Kaanu Documentation

Operational reference for the running Kaanu platform. What exists, where it lives, how to get to it, and which script does what. Read KAANU_PHASE_2_PLAN.md for the plan; read this page when you need to touch the live system.

Last updated: 2026-04-25

1. What is running right now

A DigitalOcean droplet in Bangalore running Omeka S 4.2 behind nginx, currently reachable at new.kaanu.org over HTTPS. Under the current plan this name is being retired and the same Omeka will move to archive.kaanu.org, with stable citation URLs at kaanu.org/bib/<kaanu_id> proxied across the split. The droplet itself does not change.

Item	Value
Public IP	168.144.66.105
Region	BLR1 (Bangalore)
Size	s-2vcpu-4gb with 2 GB swap
OS	Ubuntu 24.04 LTS
Web server	nginx 1.24
PHP	8.3-FPM
Database	MySQL (local, `omeka` database, `omeka` user)
TLS	Let’s Encrypt via certbot, auto-renewed by systemd timer
Backups	DigitalOcean weekly backups enabled
Monitoring	DO monitoring agent enabled
SSH	`ssh -i ~/.ssh/id_ed25519 [email protected]` (key-only, root login disabled)

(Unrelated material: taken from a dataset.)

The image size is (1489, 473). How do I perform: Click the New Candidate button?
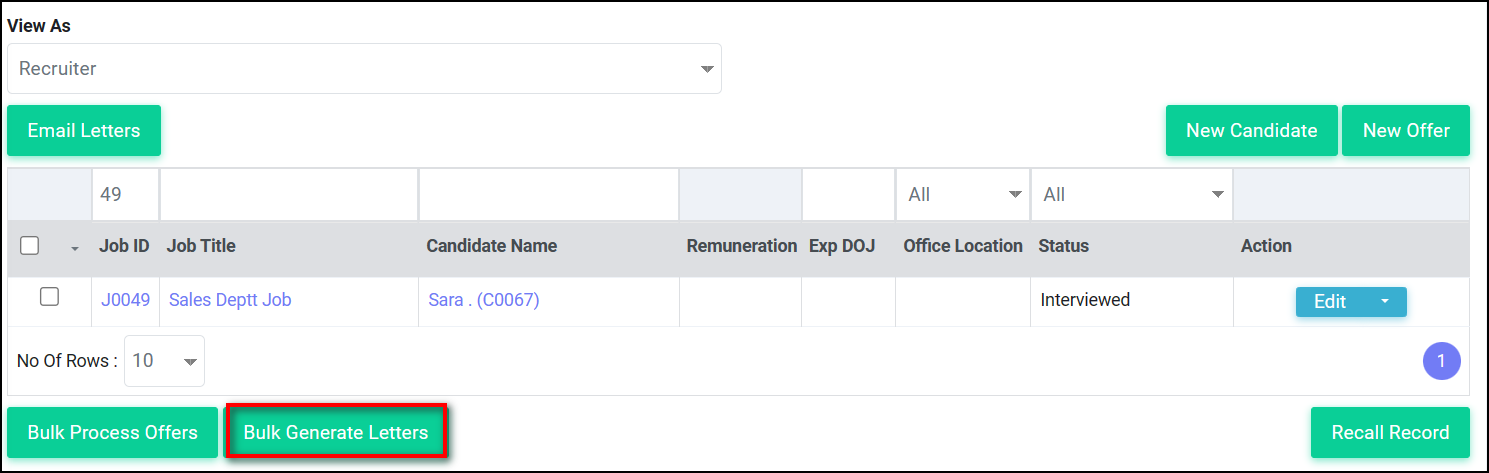(1251, 131)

DNS is currently at GoDaddy (nameservers ns15.domaincontrol.com / ns16.domaincontrol.com). The apex kaanu.org still points to the existing Manifold site and will be cut over as part of Phase 2A in the current plan.

For the fullest version of the deployment history, see kaanu_deployment_log.md. That file is the authoritative record of what was actually done on the droplet; this page summarises it.

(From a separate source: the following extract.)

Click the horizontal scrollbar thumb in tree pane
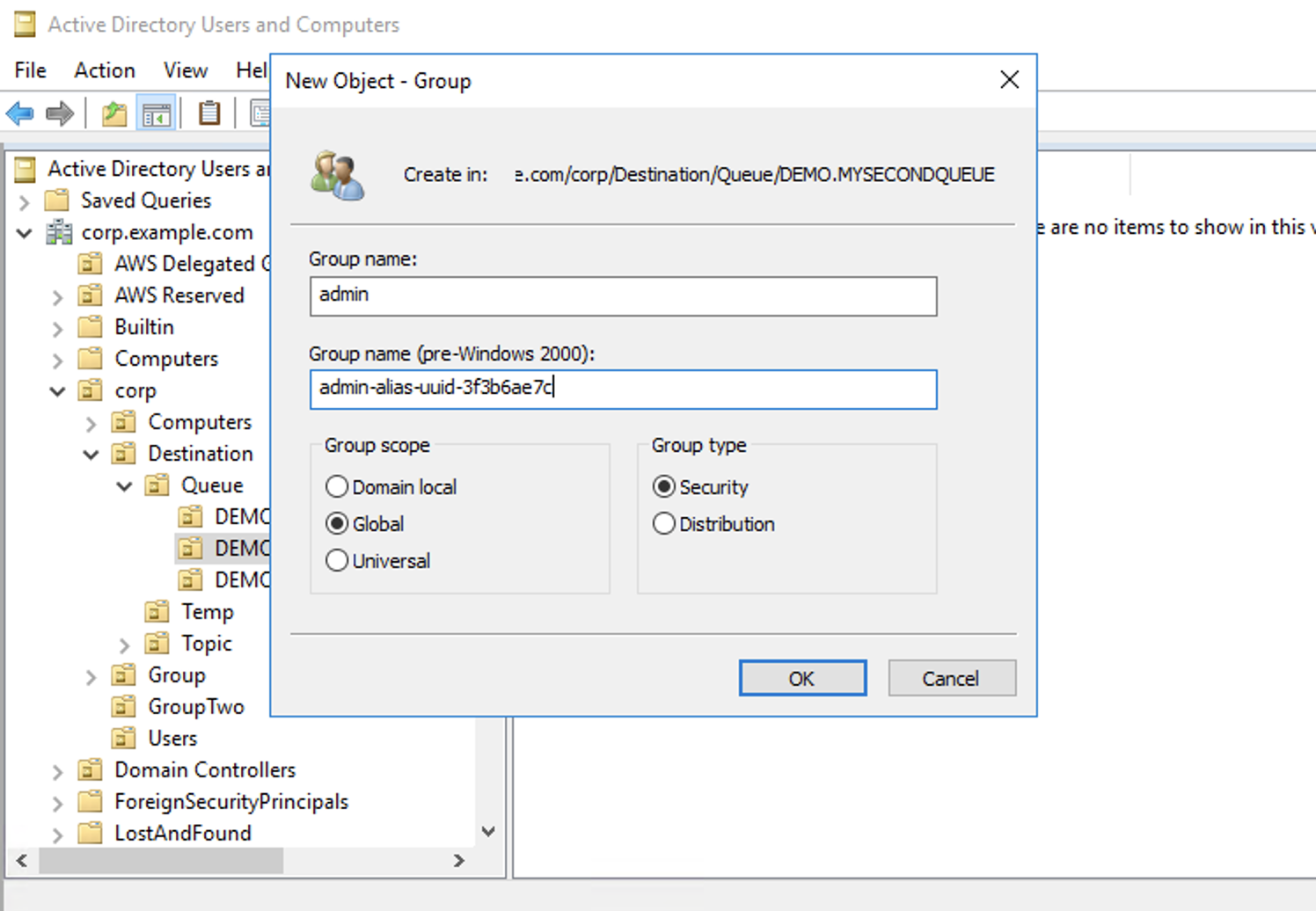 coord(160,861)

2. Omeka S modules installed

Eight modules from the original plan are active on the running instance. Two more are pending install in Phase 2A; three were never zip-installable and can be cloned from GitHub if needed later.

Module	State	Purpose
CSV Import	Active	Bulk import from CSV, including URL-ingested media
Value Suggest	Active	Autocomplete from authority vocabularies (VIAF, LCSH, AAT)
Collecting	Active	Community submission forms
Zotero Import	Active	Direct Zotero API import
Common	Active	Dependency for Daniel-KM module family
Advanced Resource Template	Active	Custom field types; dependency for Contribute
Contribute	Active	Public contribution workflows
Selection	Active	User-curated reading lists
Mapper	Not installed	Optional authority autofill (IdRef, Geonames)
Annotate, Comments, MetadataBrowse	Not installed	No zip release available; install via git clone when needed
Clean Url	To install in Phase 2A	Identifier-based URLs (`/bib/<kaanu_id>`)
File Sideload	To install in Phase 2A	Bulk PDF ingest from a server-side directory

3. Vocabularies and data model

The Kaanu custom vocabulary is registered in Omeka admin with prefix kaanu, namespace https://kaanu.org/ns/, and two properties: identifier (label: “Kaanu identifier”) and otherDoi (label: “Other DOI”). The BIBO vocabulary is bundled with Omeka S and provides bibo:uri (the full stable URL) and bibo:doi (the canonical DOI minted by Zenodo).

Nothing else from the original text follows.